Rabinowitz & Co. have their work cut out for them if they're going to try and convince conservatives that the Paul movement is "leftist." Good luck with that one. The neocon method, however, is simple repetition: if you tell a lie long enough, and persistently enough, maybe, just maybe people will come to accept it.

"Conspiracy theorist," "zealot," "deranged," "truther" - rinse, and repeat. There is something oddly childish about the taunting polemical style of the neocons: what it boils down to is simple name-calling. Rather than engage Paul's actual views, the idea is to drive him out of the public square by means of pure epithets. Former Bush speechwriter Michael Gerson joins the chorus:

"The left has a political interest in defining the broad backlash against expanded government as identical to the worst elements of the Tea Party movement - birthers and Birchers, militias and nativists, racists and conspiracy theorists, acolytes of Ron Paul, Tom Tancredo and Lyndon LaRouche."

Ron Paul, avers Gerson, is preying on those "new to political engagement" who find "anger and paranoia intoxicating." (After all, there's nothing to be angry about only the "paranoid" get angry.) They "listen to Ron Paul attacking the Federal Reserve cabal, and suddenly their resentments become ordered into a theory. Such theories, in politics, can act like a drug, causing addiction, euphoria and psychedelic departures from reality."

Yes those drug addict-truther-paranoid-extremist-birther-militia types - how dare they so much as open their mouths!

The whole neocon pack of attack dogs is bound to be out in full force by Monday morning, on that you can depend. Angry, paranoid, and full of hate - that describes Ron's critics to a tee. They are merely projecting these attributes which they possess in full measure onto Ron Paul and his supporters.

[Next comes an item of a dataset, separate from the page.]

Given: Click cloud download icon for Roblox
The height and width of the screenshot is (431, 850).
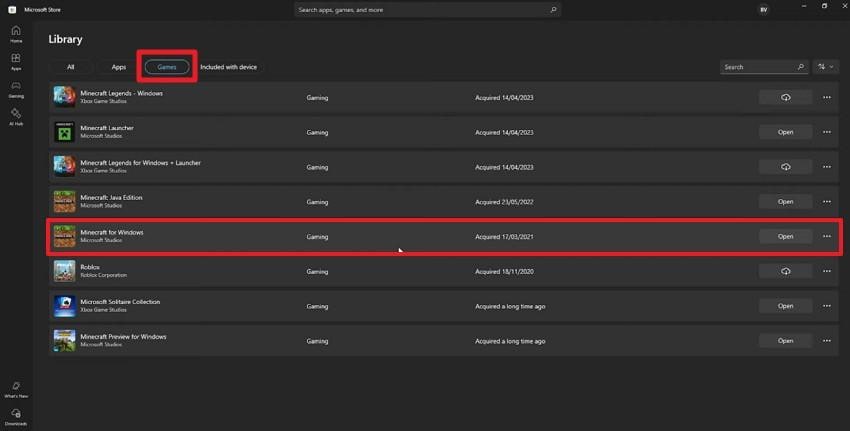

The Rabinowitzes and Gersons of this world are angry that people are beginning to question the previously unquestionable: they're paranoid that their positions as opinion "leaders" and official arbiters of what's kosher and what's not are being overturned - and they're chock full of hate for anyone who, like Rep. Paul, challenges their power. As well they should be. Because if Ron and the movement he leads is successful, their day is over and done.